**EXERCISE DIRECTIONS**.
Rewrite the lines starting at the one containing "655x724 pixels. Task: Click" and running through the end of the records, requests included, but reduce every coordinate in the answers by 58.

**TASK INPUT**.
========================
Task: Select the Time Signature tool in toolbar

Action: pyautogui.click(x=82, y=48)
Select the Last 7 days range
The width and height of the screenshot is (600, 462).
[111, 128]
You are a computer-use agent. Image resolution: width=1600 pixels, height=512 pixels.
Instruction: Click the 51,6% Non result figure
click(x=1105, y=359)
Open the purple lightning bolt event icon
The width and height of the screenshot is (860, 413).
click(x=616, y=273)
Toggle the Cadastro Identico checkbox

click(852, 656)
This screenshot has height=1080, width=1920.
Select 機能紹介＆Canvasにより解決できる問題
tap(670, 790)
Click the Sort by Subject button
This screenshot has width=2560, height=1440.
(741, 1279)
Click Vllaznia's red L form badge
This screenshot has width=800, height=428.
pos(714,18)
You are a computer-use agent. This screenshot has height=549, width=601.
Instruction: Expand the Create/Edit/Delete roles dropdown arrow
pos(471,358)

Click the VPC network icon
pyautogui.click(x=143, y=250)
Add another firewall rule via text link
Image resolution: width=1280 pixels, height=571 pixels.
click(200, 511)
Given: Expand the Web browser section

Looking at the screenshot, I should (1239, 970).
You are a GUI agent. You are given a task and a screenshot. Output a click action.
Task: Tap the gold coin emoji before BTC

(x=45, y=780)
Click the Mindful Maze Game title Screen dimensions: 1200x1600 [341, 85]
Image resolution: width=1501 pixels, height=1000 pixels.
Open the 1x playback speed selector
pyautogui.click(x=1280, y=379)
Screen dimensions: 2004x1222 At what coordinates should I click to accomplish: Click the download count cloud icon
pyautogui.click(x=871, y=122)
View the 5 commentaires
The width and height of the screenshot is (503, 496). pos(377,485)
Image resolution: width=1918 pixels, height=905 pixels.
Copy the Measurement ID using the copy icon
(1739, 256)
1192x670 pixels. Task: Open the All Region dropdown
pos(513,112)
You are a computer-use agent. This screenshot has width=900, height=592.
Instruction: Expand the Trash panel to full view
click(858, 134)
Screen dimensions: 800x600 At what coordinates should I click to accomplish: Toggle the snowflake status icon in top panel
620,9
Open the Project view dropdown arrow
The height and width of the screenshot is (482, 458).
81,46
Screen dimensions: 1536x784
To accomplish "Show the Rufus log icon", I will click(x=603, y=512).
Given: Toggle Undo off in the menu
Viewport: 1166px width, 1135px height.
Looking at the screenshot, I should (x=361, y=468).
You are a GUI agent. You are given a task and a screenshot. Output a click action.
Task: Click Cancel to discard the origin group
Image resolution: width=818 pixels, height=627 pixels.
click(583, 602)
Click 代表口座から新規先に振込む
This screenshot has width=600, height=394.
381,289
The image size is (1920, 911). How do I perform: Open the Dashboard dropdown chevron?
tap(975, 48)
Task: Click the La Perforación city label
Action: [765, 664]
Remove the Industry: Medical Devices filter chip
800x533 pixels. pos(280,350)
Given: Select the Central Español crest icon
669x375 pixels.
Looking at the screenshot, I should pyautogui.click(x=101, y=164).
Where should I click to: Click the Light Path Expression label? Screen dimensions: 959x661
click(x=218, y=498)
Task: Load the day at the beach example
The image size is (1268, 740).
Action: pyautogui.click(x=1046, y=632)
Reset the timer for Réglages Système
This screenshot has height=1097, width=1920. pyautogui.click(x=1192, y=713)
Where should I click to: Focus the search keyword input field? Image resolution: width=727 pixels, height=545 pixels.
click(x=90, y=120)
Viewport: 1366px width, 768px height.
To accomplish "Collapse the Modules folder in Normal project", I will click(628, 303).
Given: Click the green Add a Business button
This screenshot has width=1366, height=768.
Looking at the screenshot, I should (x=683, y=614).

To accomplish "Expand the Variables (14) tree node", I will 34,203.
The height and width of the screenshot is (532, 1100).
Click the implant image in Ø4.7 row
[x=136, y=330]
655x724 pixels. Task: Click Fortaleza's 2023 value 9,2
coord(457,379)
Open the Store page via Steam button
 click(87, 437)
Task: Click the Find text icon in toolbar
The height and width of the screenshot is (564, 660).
========================
**COMPLETE ANSWER**.
655x724 pixels. Task: Click Fortaleza's 2023 value 9,2
coord(399,321)
Open the Store page via Steam button
 click(29, 379)
Task: Click the Find text icon in toolbar
The height and width of the screenshot is (564, 660).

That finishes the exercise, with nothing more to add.